17- Par dernières conclusions remises par voie électronique le 6 février 2025, le Fonds commun de titrisation Absus demande en substance à la cour, au visa des articles 122, 328 et suivants, 544, 545 et 580 du Code de procédure civile et 1103, 1104, 1182, 1353 et 1355 du Code civil, de :
— Recevoir l’intervention volontaire du Fonds commun de titrisation Absus venant aux droits de la société MCS et associés,
— Ordonner que le Fonds commun de titrisation Absus, ayant pour société de gestion, la société IQ EQ Management, et représenté par son entité en charge du recouvrement, la société MCS TM, soit recevable et bien fondé en ses demandes,
— Déclarer irrecevable, compte tenu de l’autorité de la chose jugée, la demande de sursis à statuer présentée par la SCI du Mas Frère,
— Déclarer irrecevable, compte tenu de l’autorité de la chose jugée, la fin de non-recevoir tirée du défaut d’intérêt à agir, soulevée par la SCI du Mas Frère,
— Déclarer irrecevable compte tenu de l’autorité de la chose jugée et du principe de concentration des moyens la contestation au fond consistant à dire qu’il y aurait eu un trop perçu et tendant à solliciter une compensation,
— Dire prescrite la demande de restitution présentée par la SCI du Mas Frère,
— Débouter la SCI du Mas Frère de l’ensemble de ses prétentions,
— Confirmer, en toutes ses dispositions, le jugement du 11 mai 2023,
Y ajoutant,
— Ordonner que les condamnations prononcées par le tribunal judiciaire de Perpignan à l’encontre de la SCI du Mas Frère profiteront au Fonds commun de titrisation Absus,
— Condamner la SCI du Mas Frère à payer au Fonds commun de titrisation Absus la somme de 3 000 ' sur le fondement de l’article 700 du Code de procédure civile,
— Condamner en outre la SCI du Mas Frère aux entiers dépens.
18- Vu l’ordonnance de clôture en date du 12 février 2025.

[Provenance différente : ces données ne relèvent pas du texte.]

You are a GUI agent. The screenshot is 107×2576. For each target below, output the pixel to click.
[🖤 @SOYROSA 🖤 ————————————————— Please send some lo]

Pour un plus ample exposé des éléments de la cause, moyens et prétentions des parties, il est fait renvoi aux écritures susvisées, conformément à l’article 455 du code de procédure civile.
MOTIFS
19- S’agissant de la fin de non recevoir opposée par la SCI à l’action de la banque qui serait dépourvue du droit d’agir à son encontre, il convient de constater que par jugement définitif du 22 septembre 2020, il a été statué sur la fin de non recevoir tirée du défaut de qualité et d’intérêt de la SCI à défendre à l’action et qu’à cette occasion, il a été determiné que les ouvertures de compte courant professionnel ont toutes deux été signées par M. [F] [M], gérant de la SCI, de telle sorte que la banque a été déclarée recevable en son action et dispose donc de manière définitive d’un intérêt à agir en paiement du solde débiteur du compte courant professionnel, l’autorité de la chose jugée attachée au jugement du 22 septembre 2020 empêchant le réexamen de la situation sous l’aspect de l’intérêt à agir. Le jugement sera confirmé de ce chef.
20- S’agissant de la demande de sursis à statuer présentée par la SCI dans l’attente de l’arrêt à intervenir de la Cour de cassation sur la requête en rabat partiel de l’arrêt du 3 octobre 2024, dont il est indiqué qu’elle est audiencée devant la 2ème chambre civile le 12 février 2025, la banque s’oppose à sa recevabilité en soulevant la fin de non-recevoir tirée de l’autorité de la chose jugée attachée à l’ordonnance du juge de la mise en état du 14 septembre 2022 qui a d’ores et déjà rejetée une demande de sursis à statuer.
21- Toutefois, selon l’article 794 du code de procédure civile,
« Les ordonnances du juge de la mise en état n’ont pas, au principal, l’autorité de la chose jugée à l’exception de celles statuant sur les exceptions de procédure, sur les fins de non-recevoir et sur les incidents mettant fin à l’instance. »
L’ordonnance du juge de la mise en état du 14 septembre 2022 n’entrant pas dans les exceptions prévues au principe de l’absence d’autorité de la chose jugée, la demande présentée devant la cour est recevable.
22- S’agissant de son bien fondé, il nécessite d’examiner préalablement la recevabilité et le bien fondé de la demande de condamnation de la banque au paiement d’un trop perçu de 273107,24' et de compensation.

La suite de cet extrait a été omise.